The Black Panther pulled one back just two minutes after the Koreans had scored their third and cut the gap further when he converted a penalty shortly before half time. He completed his hat-trick not long after the break to tie the game at 3-3, with the go-ahead goal coming again from the penalty spot after Eusebio himself had been felled by two North Korean players after a driving run through the middle of the pitch, showcasing his great speed, strength and athleticism.
Eusebio's four goals without reply had given Portugal the lead, and Benfica colleague Jose Augusto netted a fifth to confirm the result in the closing stages. The North Korean fairytale, the comeback and Eusebio's brilliance have served to make it one of the all-time classic World Cup games.
Unfortunately for Eusebio, his impact in the semi final against England was not so decisive. With friend and rival Charlton having scored a fine goal in either half, a penalty from Eusebio in the 82nd minute, his eighth goal of the tournament, proved to be little more than consolation, forcing Portugal into a third place playoff against the Soviets instead of the final against West Germany.
Eusebio scored his ninth goal of the tournament in that game, finishing as tournament top scorer in the days before the coveted Golden Boot award had officially come into existence. No other player had come close to him in the goalscoring stakes, with West Germany's Helmut Haller scoring six and England's Geoff Hurst and a handful of others on four.

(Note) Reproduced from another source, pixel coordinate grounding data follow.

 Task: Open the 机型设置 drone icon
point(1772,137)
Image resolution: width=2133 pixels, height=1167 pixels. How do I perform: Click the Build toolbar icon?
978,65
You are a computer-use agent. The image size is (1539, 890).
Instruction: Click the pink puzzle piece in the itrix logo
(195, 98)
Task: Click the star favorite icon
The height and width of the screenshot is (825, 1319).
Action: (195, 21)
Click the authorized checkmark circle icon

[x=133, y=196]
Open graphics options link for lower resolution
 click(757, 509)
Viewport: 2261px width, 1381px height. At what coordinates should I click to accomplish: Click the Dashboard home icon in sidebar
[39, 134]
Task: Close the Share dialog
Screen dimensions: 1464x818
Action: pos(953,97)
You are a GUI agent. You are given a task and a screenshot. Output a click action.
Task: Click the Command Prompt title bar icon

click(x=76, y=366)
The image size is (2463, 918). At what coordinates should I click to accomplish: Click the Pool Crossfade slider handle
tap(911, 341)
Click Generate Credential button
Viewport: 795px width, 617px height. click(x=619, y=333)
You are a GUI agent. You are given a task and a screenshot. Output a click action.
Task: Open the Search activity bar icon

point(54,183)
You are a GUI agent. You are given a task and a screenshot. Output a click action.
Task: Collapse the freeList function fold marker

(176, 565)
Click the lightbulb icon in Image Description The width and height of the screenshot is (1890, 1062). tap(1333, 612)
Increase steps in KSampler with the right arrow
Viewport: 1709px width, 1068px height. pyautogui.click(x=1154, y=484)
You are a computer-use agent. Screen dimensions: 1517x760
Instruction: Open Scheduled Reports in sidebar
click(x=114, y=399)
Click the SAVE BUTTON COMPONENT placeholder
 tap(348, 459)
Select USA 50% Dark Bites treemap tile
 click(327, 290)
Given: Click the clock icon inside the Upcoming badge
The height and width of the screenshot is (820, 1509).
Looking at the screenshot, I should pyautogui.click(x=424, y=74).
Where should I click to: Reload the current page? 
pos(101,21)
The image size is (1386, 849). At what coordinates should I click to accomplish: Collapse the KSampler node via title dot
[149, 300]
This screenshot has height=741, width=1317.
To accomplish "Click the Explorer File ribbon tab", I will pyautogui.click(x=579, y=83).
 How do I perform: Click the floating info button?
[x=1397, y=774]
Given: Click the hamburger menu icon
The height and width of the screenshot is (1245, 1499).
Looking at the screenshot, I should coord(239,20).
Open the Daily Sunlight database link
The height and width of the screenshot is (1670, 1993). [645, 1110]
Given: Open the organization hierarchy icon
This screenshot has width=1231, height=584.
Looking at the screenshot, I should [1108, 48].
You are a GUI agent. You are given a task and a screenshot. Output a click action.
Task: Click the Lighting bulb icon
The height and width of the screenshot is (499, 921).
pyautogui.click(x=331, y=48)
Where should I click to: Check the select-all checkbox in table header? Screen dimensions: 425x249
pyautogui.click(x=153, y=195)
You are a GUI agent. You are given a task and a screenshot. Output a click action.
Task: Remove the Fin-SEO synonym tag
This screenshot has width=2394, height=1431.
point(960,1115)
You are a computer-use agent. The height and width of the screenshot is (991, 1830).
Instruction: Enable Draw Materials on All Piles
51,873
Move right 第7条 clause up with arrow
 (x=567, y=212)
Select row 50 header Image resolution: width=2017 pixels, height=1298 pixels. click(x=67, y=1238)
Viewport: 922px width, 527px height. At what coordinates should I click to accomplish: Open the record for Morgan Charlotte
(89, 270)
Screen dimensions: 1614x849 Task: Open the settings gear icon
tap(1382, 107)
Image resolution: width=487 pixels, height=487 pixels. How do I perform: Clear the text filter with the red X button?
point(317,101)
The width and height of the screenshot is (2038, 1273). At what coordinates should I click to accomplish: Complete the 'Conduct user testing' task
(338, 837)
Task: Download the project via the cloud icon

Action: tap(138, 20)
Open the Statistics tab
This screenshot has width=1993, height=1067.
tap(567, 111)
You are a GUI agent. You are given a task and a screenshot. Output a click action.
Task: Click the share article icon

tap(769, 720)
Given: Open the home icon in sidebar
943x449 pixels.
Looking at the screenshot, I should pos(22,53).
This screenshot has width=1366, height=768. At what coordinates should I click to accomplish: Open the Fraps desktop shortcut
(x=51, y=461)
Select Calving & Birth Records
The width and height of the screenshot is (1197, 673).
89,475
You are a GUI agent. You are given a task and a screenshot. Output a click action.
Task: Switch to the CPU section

Despite ultimately finishing disappointed, Eusebio returned to club action and picked up exactly where he left off with Benfica. He continued his prolific scoring for the Eagles until his departure in 1975 at the age of 33, 14 long years and 473 goals after his arrival as a raw talent. He had played his last game for Portugal in 1973, finishing with 41 goals in 64 appearances. But with the national side failing to reach a tournament again until 1986, 1966 in England was his grandest international stage.
In the final years of his career, Eusebio became something of a journeyman, playing all over the United States, as well as in Canada, Mexico and briefly back in Portugal. He eventually called it a day in 1979 after a brief spell with indoor soccer club Buffalo Stallions.
Scorer of 621 career goals in 639 career games for club and country, the late, great Eusebio will forever be a Benfica, Portugal and World Cup legend.